→ **TASK OBJECTIVE**
Write out the records below again, changing each instance of "image size" to "screen size" and keeping all other text unchanged.

[Entries on where items appear]
:::
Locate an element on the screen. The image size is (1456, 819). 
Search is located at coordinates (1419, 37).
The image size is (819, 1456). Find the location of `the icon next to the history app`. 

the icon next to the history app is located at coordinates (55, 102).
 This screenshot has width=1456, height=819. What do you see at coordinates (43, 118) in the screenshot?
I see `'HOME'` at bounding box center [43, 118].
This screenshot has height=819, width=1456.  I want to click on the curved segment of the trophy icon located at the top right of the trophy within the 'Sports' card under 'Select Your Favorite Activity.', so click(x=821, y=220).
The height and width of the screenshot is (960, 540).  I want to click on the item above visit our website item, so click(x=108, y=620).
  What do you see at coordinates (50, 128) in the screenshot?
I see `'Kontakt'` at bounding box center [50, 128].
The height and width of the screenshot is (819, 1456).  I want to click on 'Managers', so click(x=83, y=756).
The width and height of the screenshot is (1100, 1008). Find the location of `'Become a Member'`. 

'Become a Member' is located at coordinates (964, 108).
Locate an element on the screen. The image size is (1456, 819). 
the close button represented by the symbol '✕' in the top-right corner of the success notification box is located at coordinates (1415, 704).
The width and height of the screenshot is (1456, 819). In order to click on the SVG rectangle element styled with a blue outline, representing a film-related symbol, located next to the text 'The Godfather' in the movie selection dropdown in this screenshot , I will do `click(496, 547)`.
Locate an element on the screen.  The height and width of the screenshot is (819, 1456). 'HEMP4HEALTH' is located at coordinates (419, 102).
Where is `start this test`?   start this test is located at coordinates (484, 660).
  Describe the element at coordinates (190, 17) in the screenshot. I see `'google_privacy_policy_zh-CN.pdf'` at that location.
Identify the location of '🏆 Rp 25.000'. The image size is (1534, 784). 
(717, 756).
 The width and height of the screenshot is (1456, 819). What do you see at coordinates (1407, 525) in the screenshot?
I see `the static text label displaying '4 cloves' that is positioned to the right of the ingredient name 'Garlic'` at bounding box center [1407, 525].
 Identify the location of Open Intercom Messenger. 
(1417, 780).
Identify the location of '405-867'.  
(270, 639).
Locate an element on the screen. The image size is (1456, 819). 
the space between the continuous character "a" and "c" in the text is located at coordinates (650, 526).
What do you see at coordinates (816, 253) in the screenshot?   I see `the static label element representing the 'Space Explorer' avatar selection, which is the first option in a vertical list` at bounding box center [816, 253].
:::
→ **TASK OUTPUT**
Locate an element on the screen. The screen size is (1456, 819). 
Search is located at coordinates (1419, 37).
The screen size is (819, 1456). Find the location of `the icon next to the history app`. 

the icon next to the history app is located at coordinates (55, 102).
 This screenshot has width=1456, height=819. What do you see at coordinates (43, 118) in the screenshot?
I see `'HOME'` at bounding box center [43, 118].
This screenshot has height=819, width=1456.  I want to click on the curved segment of the trophy icon located at the top right of the trophy within the 'Sports' card under 'Select Your Favorite Activity.', so click(x=821, y=220).
The height and width of the screenshot is (960, 540).  I want to click on the item above visit our website item, so click(x=108, y=620).
  What do you see at coordinates (50, 128) in the screenshot?
I see `'Kontakt'` at bounding box center [50, 128].
The height and width of the screenshot is (819, 1456).  I want to click on 'Managers', so click(x=83, y=756).
The width and height of the screenshot is (1100, 1008). Find the location of `'Become a Member'`. 

'Become a Member' is located at coordinates (964, 108).
Locate an element on the screen. The screen size is (1456, 819). 
the close button represented by the symbol '✕' in the top-right corner of the success notification box is located at coordinates (1415, 704).
The width and height of the screenshot is (1456, 819). In order to click on the SVG rectangle element styled with a blue outline, representing a film-related symbol, located next to the text 'The Godfather' in the movie selection dropdown in this screenshot , I will do `click(496, 547)`.
Locate an element on the screen.  The height and width of the screenshot is (819, 1456). 'HEMP4HEALTH' is located at coordinates (419, 102).
Where is `start this test`?   start this test is located at coordinates (484, 660).
  Describe the element at coordinates (190, 17) in the screenshot. I see `'google_privacy_policy_zh-CN.pdf'` at that location.
Identify the location of '🏆 Rp 25.000'. The screen size is (1534, 784). 
(717, 756).
 The width and height of the screenshot is (1456, 819). What do you see at coordinates (1407, 525) in the screenshot?
I see `the static text label displaying '4 cloves' that is positioned to the right of the ingredient name 'Garlic'` at bounding box center [1407, 525].
 Identify the location of Open Intercom Messenger. 
(1417, 780).
Identify the location of '405-867'.  
(270, 639).
Locate an element on the screen. The screen size is (1456, 819). 
the space between the continuous character "a" and "c" in the text is located at coordinates (650, 526).
What do you see at coordinates (816, 253) in the screenshot?   I see `the static label element representing the 'Space Explorer' avatar selection, which is the first option in a vertical list` at bounding box center [816, 253].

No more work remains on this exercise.